One of my first toys was a Quick Draw McGraw doll. He was a blue stuffed horse with white hooves and a soft vinyl face. He had big blue eyes and a friendly red smile. I called him “Quickie” and spoke for him, like a ventriloquist, and we talked to each other.
One day my family drove from my Western North Carolina hometown of Marion to Drexel, 30 miles away, to visit relatives. Quickie came along, riding in my lap. Later that day when we arrived back home, I realized I had left Quickie behind in Drexel. I was lonely without him and relieved when my aunt and uncle brought him home to me a week later. But I was also ashamed to face him.
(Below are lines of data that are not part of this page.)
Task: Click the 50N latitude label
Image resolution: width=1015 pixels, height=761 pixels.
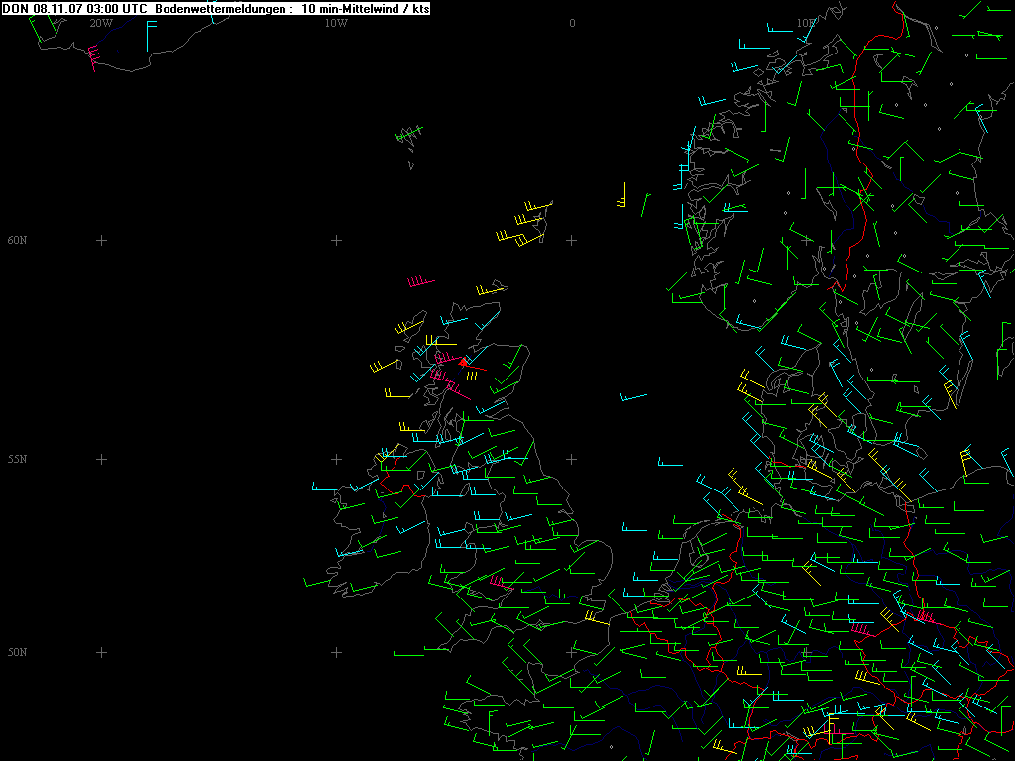Action: [17, 652]
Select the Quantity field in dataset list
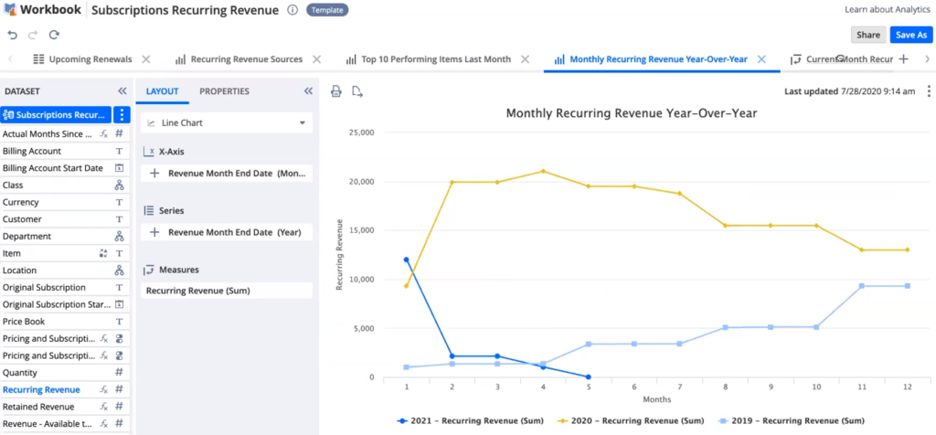The width and height of the screenshot is (936, 435). coord(20,373)
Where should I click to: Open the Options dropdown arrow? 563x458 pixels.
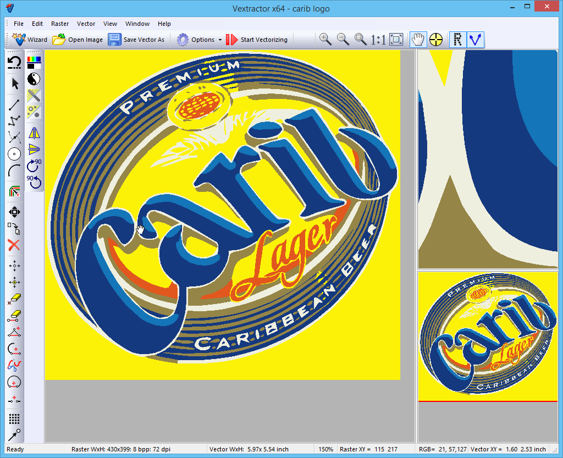[x=220, y=40]
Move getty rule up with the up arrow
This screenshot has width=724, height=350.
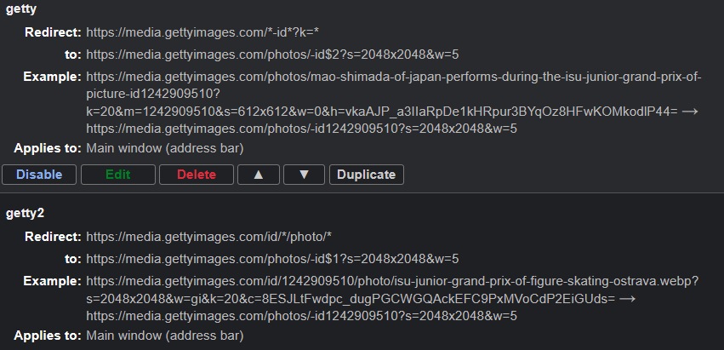258,175

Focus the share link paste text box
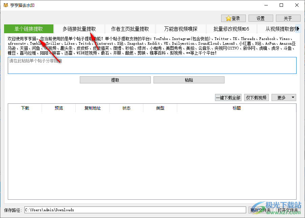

At my 6th birthday party in 1962, I sat at the head of the dining room table with my older brother, Steve, while my guests stood around waiting for me to blow out my birthday candles. Quickie was there with me, a birthday hat on his head.
Bigger and more realistic
During my girlhood, I loved reading about horses. Some favorite books were Album of Horses, Black Beauty, and All Horses Go to Heaven. On sunny days, I would spread a blanket in our yard, pile my books around me, and read horse stories. These stories taught me about different breeds and told tales of courageous horses. I wrote my own horse stories, too. My first one, “The Story of a Jockey,” concerned a girl who finds a wild white stallion, tames him, and rides him in a horserace.
I liked to draw horses, following the steps in my Jon Gnagy Learn to Draw book. I kept a notebook of my drawings, and in a separate scrapbook I pasted horse-related pictures and articles I found in Asheville Citizen-Times and Parade. These clippings featured common horses and famous ones, like the racehorse Kelso.
I collected model horses that my mother bought for me at the Roses five-and-dime store. This collection included many breeds and colors: bays, buckskins, palominos, pintos, and dapple grays. Two were outfitted with fancy Western saddles and bridles. I spent hours admiring and playing with my model horses.
When my family traveled to the Cherokee Indian reservation for a weekend vacation, my father always stopped along the way at a roadside riding stable to allow me a trail ride. Riding one of the old horses through the woods, a teenage guide leading us on his horse, was the highlight of the trip for me.
The ultimate dream
But what I longed for was a horse of my own to love and take care of. I begged my father, “If you’ll get me a horse, I won’t ask for anything else the rest of my life.”
My dream came true when I was 10 and a fifth grader. My parents took me to a farm in Morganton, a neighboring town, to look at a Shetland pony we had heard about. I rode the black pony down a dirt road at the farm. But on the ride back, I noticed a pale horse in a pasture. He was a young Appaloosa-Quarter Horse cross named “Thunder,” and when I rode him, my mind was made up. My father paid the farmer 100 dollars, and our neighbor David hauled Thunder for us in the bed of his pickup truck. Our barn and fence weren’t finished yet, so David kept him in his pasture for a while. But soon I was able to bring him home.
In the next few years, I spent a lot of time with Thunder – feeding him, brushing him, and riding him.
We had many adventures together. One summer day as I rode him in my front yard, I noticed a copperhead stretched on the cement walk. I was afraid if Thunder saw the snake, he would spook and run wild with me, so I turned him quickly and cantered back to the corral. On a winter day, during a heavy snowfall, I rode him bareback in the field below our house. When I felt his hooves slipping, I grasped his wet mane. Yet I knew if I fell off, I would land in the soft snow. So we trotted joyously, snowflakes swirling around like the inside of a snow globe.
Those years with Thunder were dear ones, and I will never forget him. The bond between a girl and her horse is special – unlike any other. I’m grateful I had a horse of my own so I could experience such a friendship.
Julia Nunnally Duncan
is an award-winning author of ten books of prose and poetry, including A Place That Was Home (eLectio Publishing, 2016) and A Neighborhood Changes (Finishing Line Press, 2018). A retired community college English instructor, she now enjoys writing and spending time with her husband, Steve, and their daughter, Annie in Marion, North Carolina.